Der Weltklimarat (Intergovernmental Panel on Climate Change, IPCC) – ein Gremium der Vereinten Nationen, das mit der Bereitstellung wissenschaftlicher Informationen über den Klimawandel beauftragt ist – hat einen umfassenden neuen Bericht veröffentlicht. Dieser führt Ergebnisse sowohl aus gegenwärtigen als auch älteren Klimabeobachtungen zusammen. Mit den neuesten Erkenntnissen der Klimaforschung umfasst der Bericht den aktuellsten Wissensstand rund um den Klimawandel. Das Verständnis dieser Erkenntnisse ist essenziell, um einen Eindruck davon zu bekommen, wie unsere Zukunft aussehen könnte.

Nach dem Bericht des Klimarats ist der Klimawandel offensichtlich, da jedes der letzten vier Jahrzehnte wärmer war als alle vorherigen Jahrzehnte seit 1850. Zudem hat sich der durchschnittliche Landniederschlag seit Mitte des 20. Jahrhunderts verstärkt und der Meeresspiegel ist zwischen 1901 und 2018 im Durchschnitt um 0,15 bis 0,25 Meter angestiegen.

Es wird befürchtet, dass mit steigender Erderwärmung extremere Wetterereignisse wie Dürren sowohl in Häufigkeit als auch in Intensität zunehmen werden. Die Erderwärmung wird hauptsächlich durch Treibhausgasemissionen verursacht, welche durch menschliche Aktivitäten, wie die Verbrennung fossiler Brennstoffe (Kohle, Erdgas, Öl) und Kohleabbau, entstehen.

Im Hinblick auf Afrika sagt der Bericht einen Anstieg der Durchschnittstemperatur und Hitzeextreme für den Kontinent voraus.

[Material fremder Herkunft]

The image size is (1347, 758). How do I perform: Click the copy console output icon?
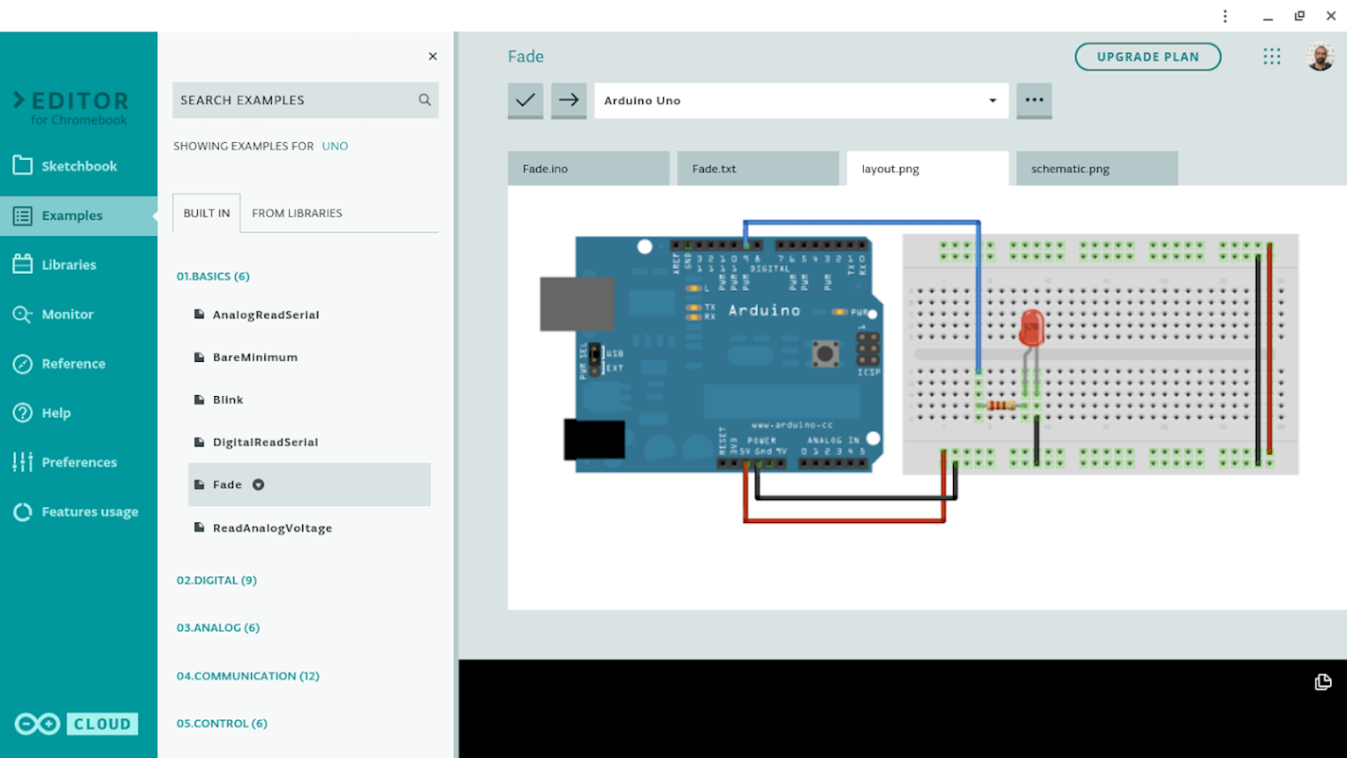pos(1322,682)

Mit Ausnahme von Ostafrika und der Sahara ist auf dem gesamten Kontinent mit zunehmender Trockenheit zu rechnen.

Erschreckenderweise übersteigt der durchschnittliche Temperaturanstieg Afrikas den globalen Durchschnitt. Außerdem werden, je wärmer es wird, Häufigkeit und Intensität schwerer Niederschläge fast überall in Afrika zunehmen. Auch maritime Hitzewellen und ein Anstieg des Meeresspiegels in Küstenregionen des Kontinents sind zu erwarten. Die Klimaerwärmung könnte in Zukunft zu mehr Hitzeextremen, wie Hitzewellen, sowie zu einer Abnahme an Kälteextremen führen.

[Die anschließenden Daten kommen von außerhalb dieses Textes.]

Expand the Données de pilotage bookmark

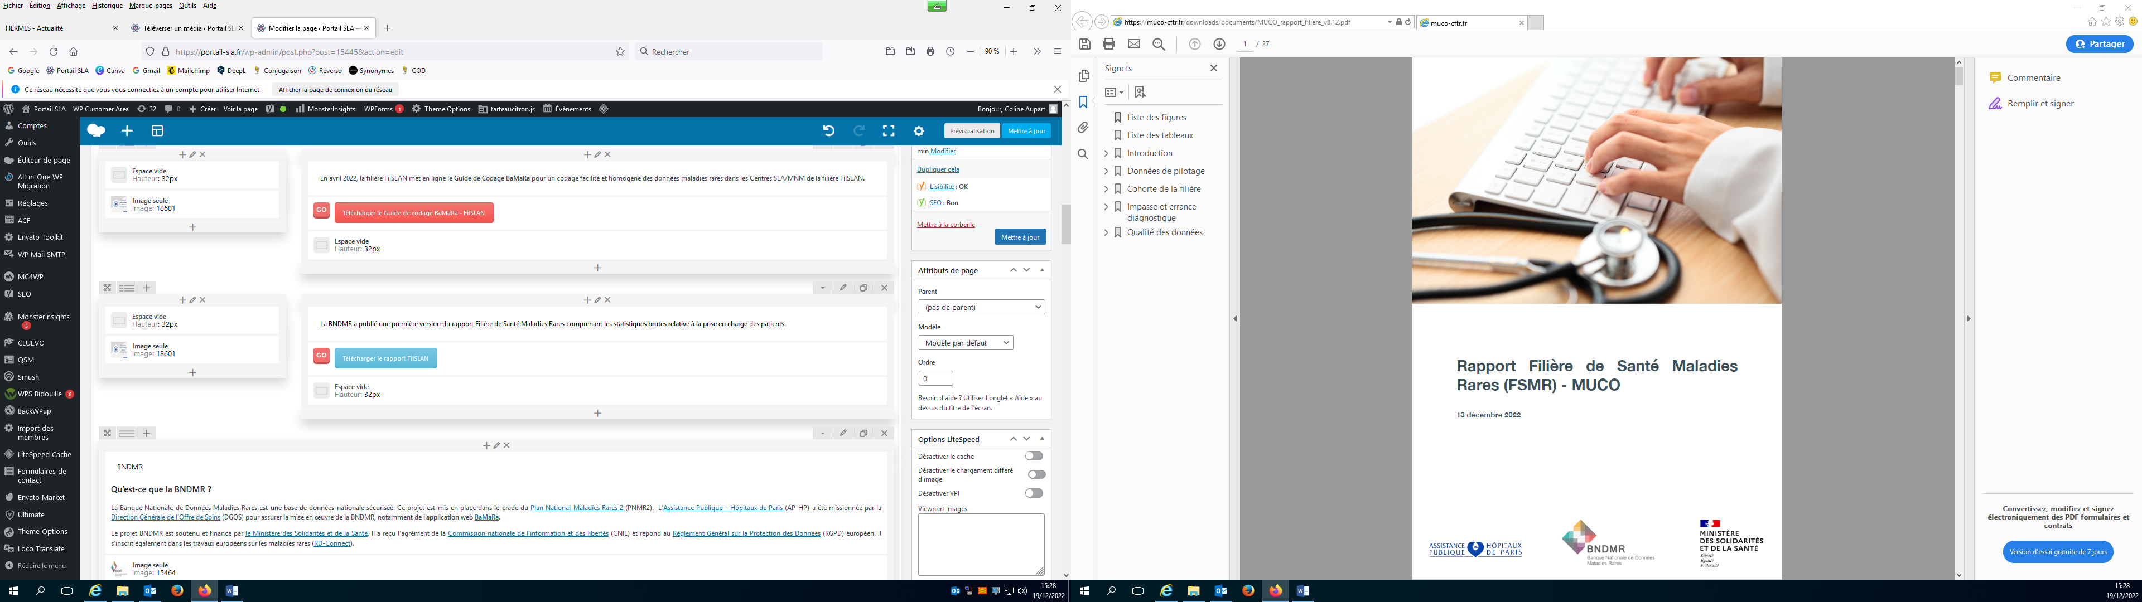click(1106, 171)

Die vorhergesagten trockeneren und heißeren Zustände werden verheerende Folgen für den Kontinent haben, auf dem die Wirtschaft der meisten Länder und die Lebensumstände der meisten Menschen auf einer von Regen abhängigen Landwirtschaft basieren. Tatsächlich werden Veränderungen des Klimas zu Veränderungen in fast allen Lebensbereichen führen.

Regionale Folgen
Sollte – wie es der Bericht voraussagt – eine Klimaerwärmung von mindestens 2°C bis Mitte des 21. Jahrhunderts stattfinden, wird das südliche Afrika (trotz insgesamt intensiverer Niederschlagsereignisse, d. Red.) höchstwahrscheinlich eine Abnahme des durchschnittlichen Niederschlags erfahren. Die zunehmende Trockenheit und Dürre werden sich nachteilig auf die Landwirtschaft auswirken. Das ist in Madagaskar und Südafrika bereits jetzt erkennbar.

Dies hat gravierende Auswirkungen auf alle Bereiche inklusive Landwirtschaft, Wasserversorgung und Gesundheit. Die Trockenheit würde außerdem das Potenzial der Energiegewinnung aus Wasserkraft reduzieren und so den energieabhängigen Sektoren schaden. Dies ist bereits heute am niedrigen Stand der Kariba-Talsperre zu sehen, welche sich zwischen Simbabwe und Sambia befindet.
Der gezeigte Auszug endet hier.